• [Data to use]:
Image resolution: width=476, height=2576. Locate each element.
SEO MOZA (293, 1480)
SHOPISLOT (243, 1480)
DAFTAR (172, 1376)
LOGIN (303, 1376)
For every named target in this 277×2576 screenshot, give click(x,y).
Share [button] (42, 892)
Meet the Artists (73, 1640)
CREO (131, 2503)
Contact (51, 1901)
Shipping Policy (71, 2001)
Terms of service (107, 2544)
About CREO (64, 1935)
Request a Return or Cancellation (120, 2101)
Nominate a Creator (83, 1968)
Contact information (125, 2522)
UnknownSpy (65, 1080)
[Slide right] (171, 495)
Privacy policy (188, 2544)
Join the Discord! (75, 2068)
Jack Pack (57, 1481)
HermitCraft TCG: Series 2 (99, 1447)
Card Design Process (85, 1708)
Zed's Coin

• [Exercise requirements]: Respond with an exact reproduction of the lines running from the one that contains "Join the Discord! (75, 2068)" through the end of the material.

• [Task solution]:
Join the Discord! (75, 2068)
Jack Pack (57, 1481)
HermitCraft TCG: Series 2 (99, 1447)
Card Design Process (85, 1708)
Zed's Coin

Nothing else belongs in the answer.